WHAT TO DO
What follows is a set of records; repeat them exactly, without the pictures.

━━━ GIVEN DATA

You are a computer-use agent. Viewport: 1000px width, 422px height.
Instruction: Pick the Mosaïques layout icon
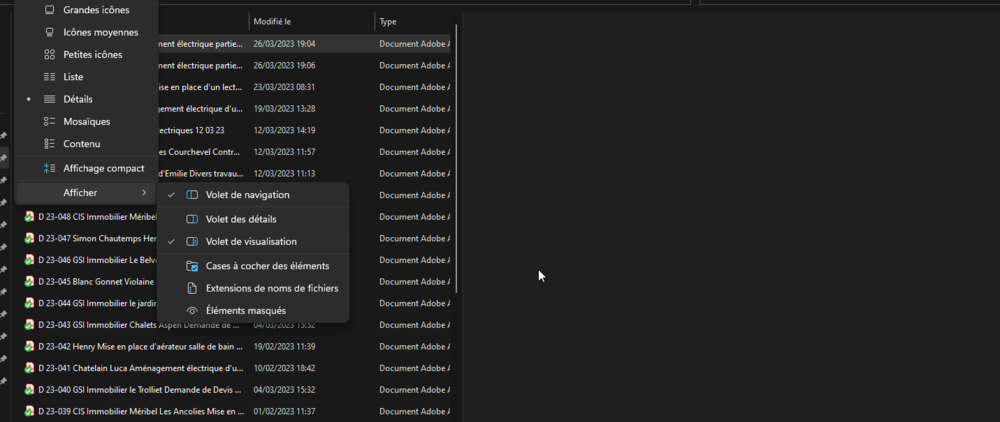coord(49,121)
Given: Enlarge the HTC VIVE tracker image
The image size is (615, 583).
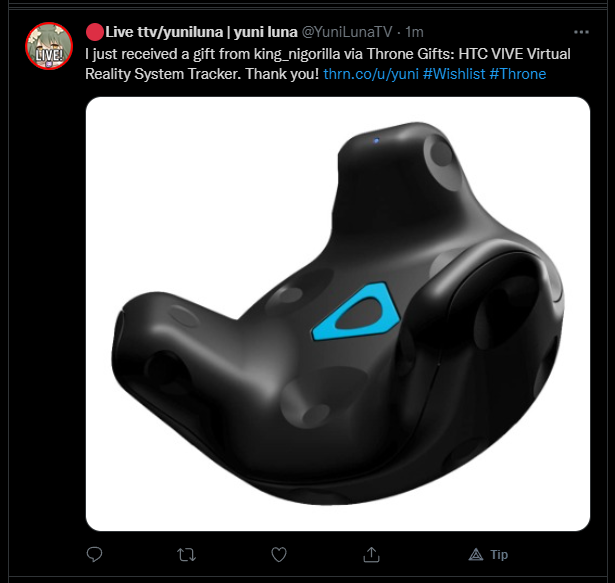Looking at the screenshot, I should point(338,314).
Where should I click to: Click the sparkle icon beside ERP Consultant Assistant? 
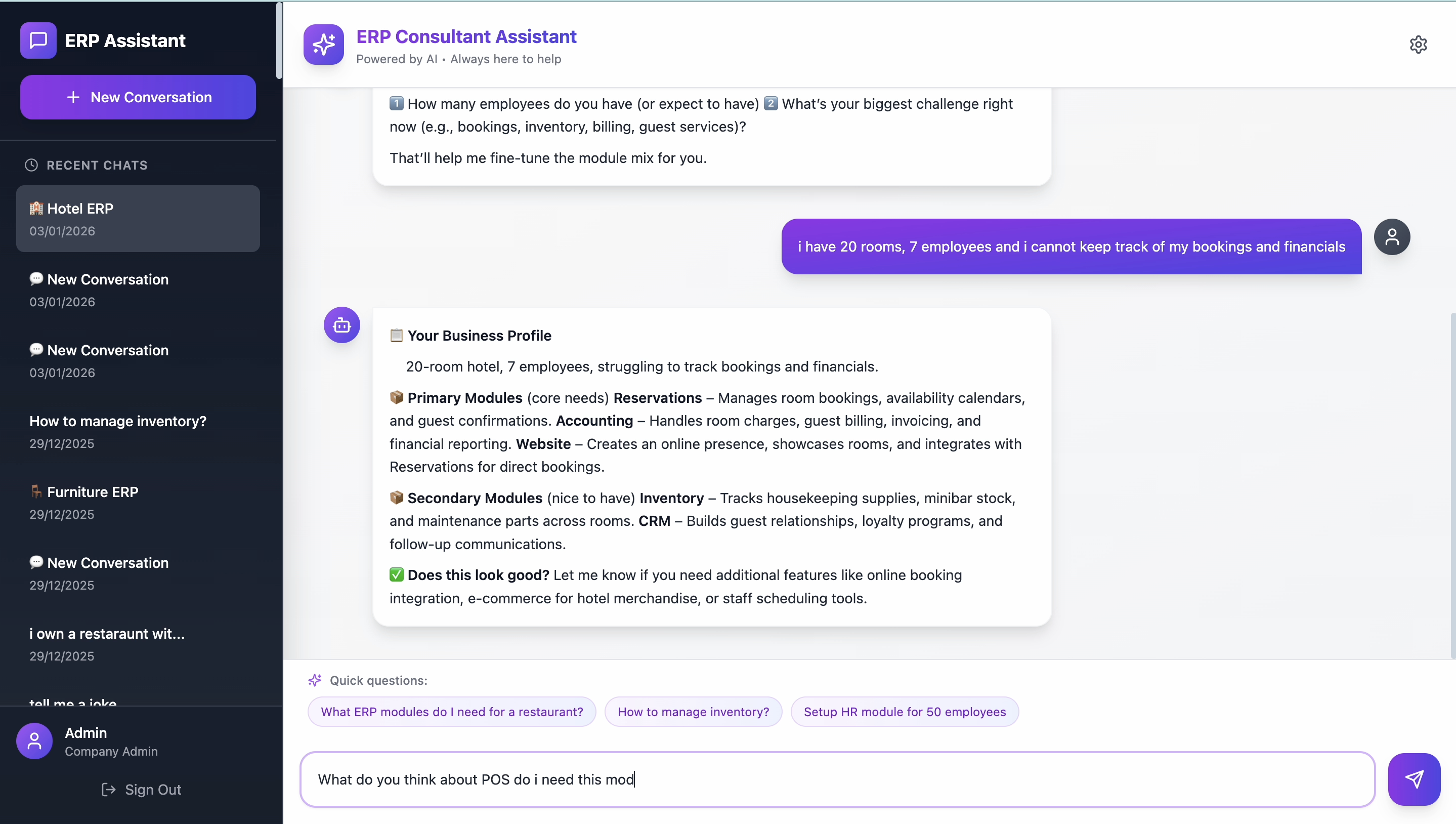(323, 45)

━━━━━━

WRITTEN ANSWER
You are a computer-use agent. Viewport: 1000px width, 422px height.
Instruction: Pick the Mosaïques layout icon
coord(49,121)
Given: Enlarge the HTC VIVE tracker image
The image size is (615, 583).
Looking at the screenshot, I should point(338,314).
Where should I click to: Click the sparkle icon beside ERP Consultant Assistant? 
(323, 45)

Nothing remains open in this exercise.